● Saved entries:
· · · · · · ·
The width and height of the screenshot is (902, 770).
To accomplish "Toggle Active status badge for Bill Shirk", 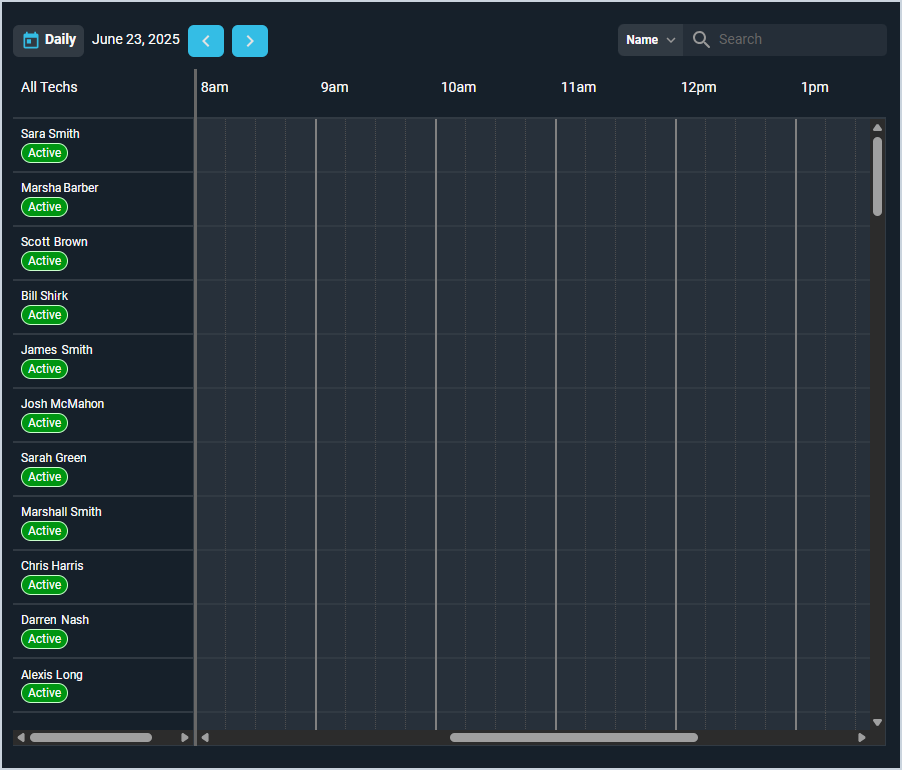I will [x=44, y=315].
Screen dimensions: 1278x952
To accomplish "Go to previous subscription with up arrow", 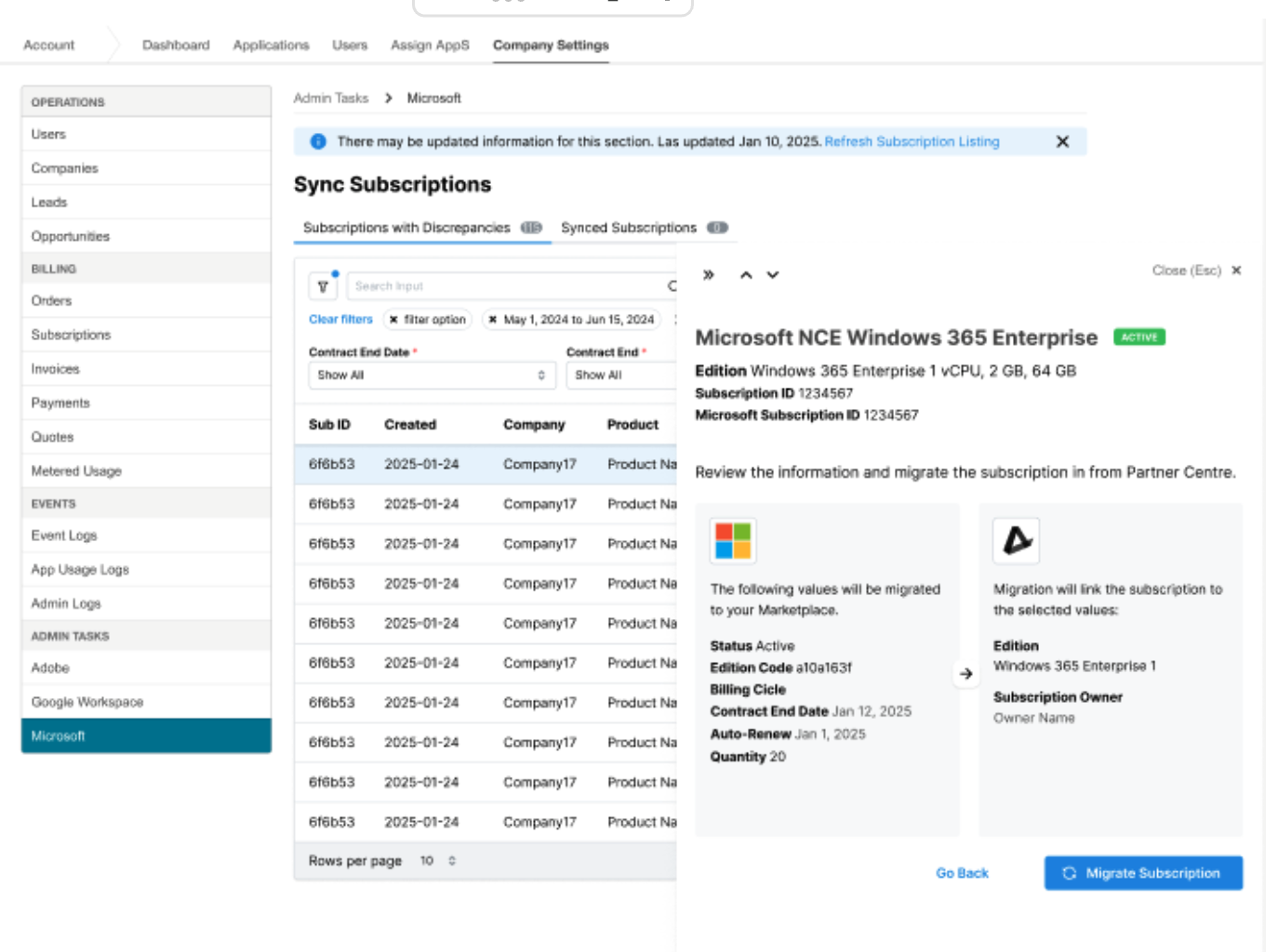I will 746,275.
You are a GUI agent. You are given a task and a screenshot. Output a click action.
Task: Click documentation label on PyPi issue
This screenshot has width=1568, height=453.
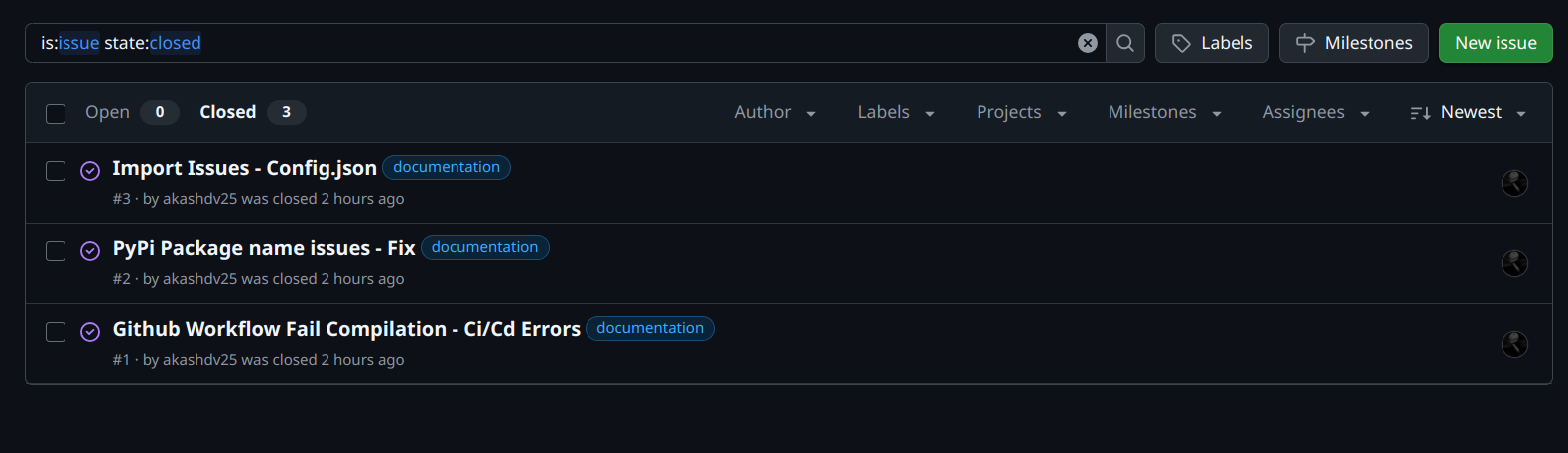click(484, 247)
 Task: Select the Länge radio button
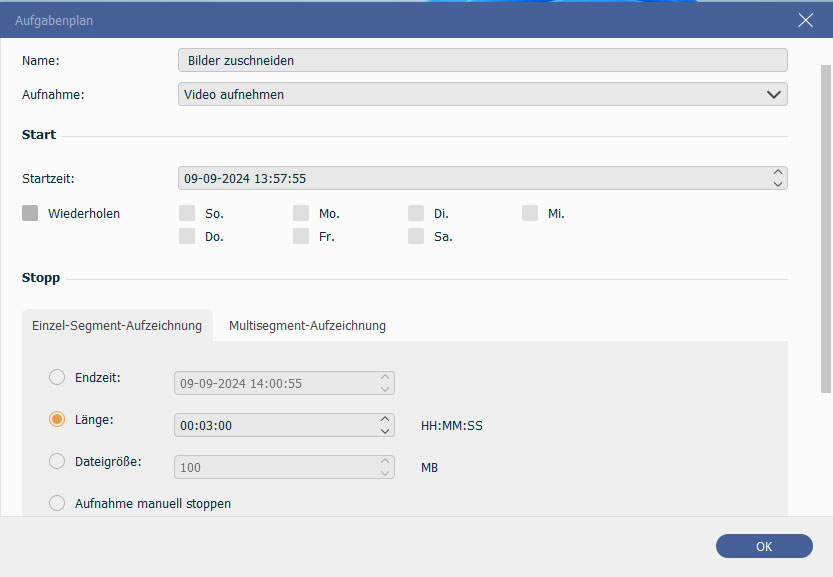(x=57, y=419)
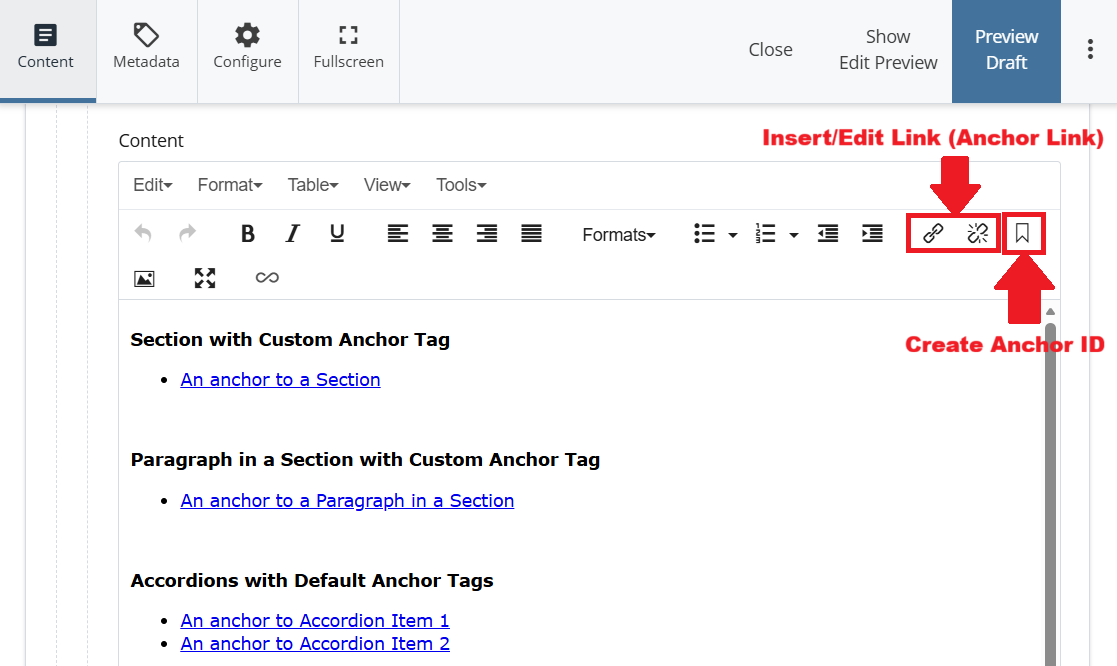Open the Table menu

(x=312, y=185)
· · · · · · ·
● TASK PROMPT:
Write out exactly, please, the lines that start at the one containing "You are a GUI" and run through the final line of the entries, both included, leaving pictures out.

● SOLVED EXERCISE:
You are a GUI agent. You are given a task and a screenshot. Output a click action.
Task: Click documentation label on PyPi issue
This screenshot has width=1568, height=453.
click(484, 247)
 Task: Select the Länge radio button
(x=57, y=419)
Open the Table menu

(x=312, y=185)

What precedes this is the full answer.